Improving the Lives of New York's Children and Their Families
Keeping Families Together
Anaomi arrived at our Bronx Juvenile Rights office after being told that she could no longer live with her kinship foster parent, afraid that she would be placed at the Children’s Center or with strangers. Staff attorney Antoinette Kirwan immediately filed an emergency motion to return Anaomi to her mother’s care the same day, but the court demanded direct testimony from Anaomi’s mother. Paralegal Richard Asphall swiftly located our client’s mother and brought her to court in time for the hearing. As a result of these efforts, Anaomi was able to return to her mother’s care that night, where she has remained since.
I don’t think that I would have survived if I didn’t have the lawyers that I have. They work hard, they care, they show compassion. They make you feel like there is light at the end of the tunnel.
Reuniting Children and Families
As an Equal Justice Works Fellow in our Juvenile Rights Practice, Loretta Johnson is dedicated to reuniting children and families who have historically been over-policed by the child welfare system.
Loretta Johnson got her start at The Legal Aid Society in the Juvenile Rights Practice as an Equal Justice Works Fellow sponsored by Kramer Levin LLP, pioneering a new project called the Family Reunification Project. The project provided legal representation to children in the child welfare system and developed a model around avoiding unnecessary removals of children from their homes and shortening the amount of time children linger in foster care.

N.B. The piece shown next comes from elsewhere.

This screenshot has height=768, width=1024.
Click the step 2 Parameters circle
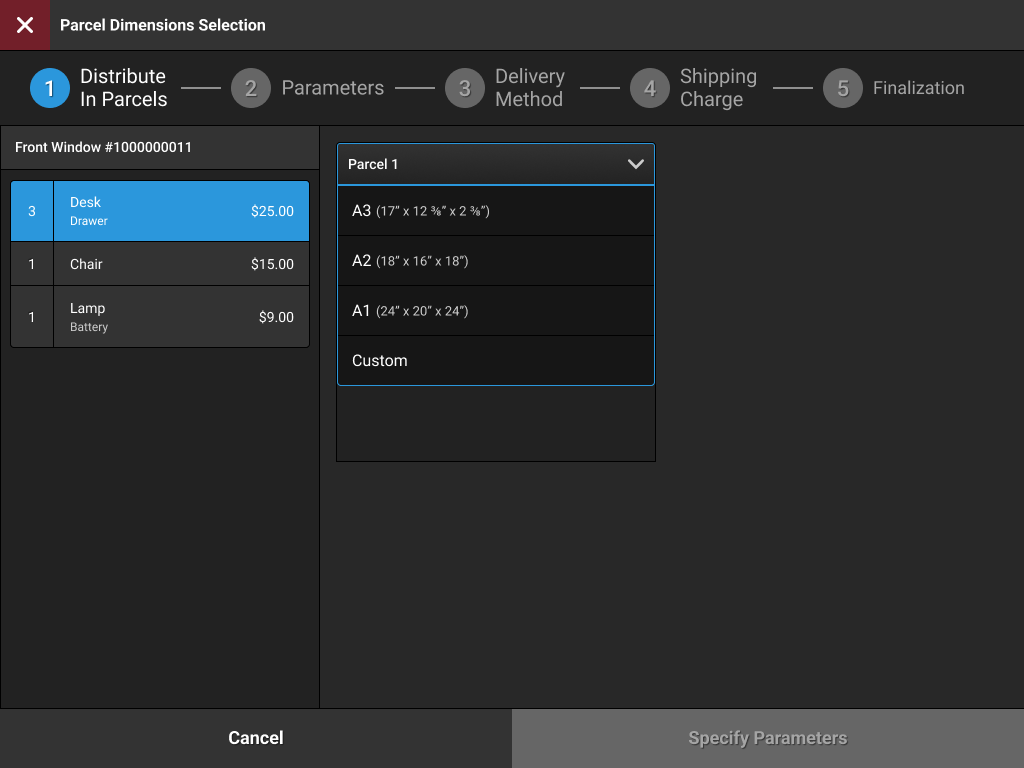coord(251,88)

As a Fellow, Loretta implemented this project to address the targeting of minority and low-income families which are over-policed by the child welfare system. To that end, she’s offered training on her model to colleagues within our Juvenile Rights Practice and Kramer Levin Naftalis & Frankel LLP. Looking ahead, she hopes to build reunification teams within every borough office to better support family reunification across our city.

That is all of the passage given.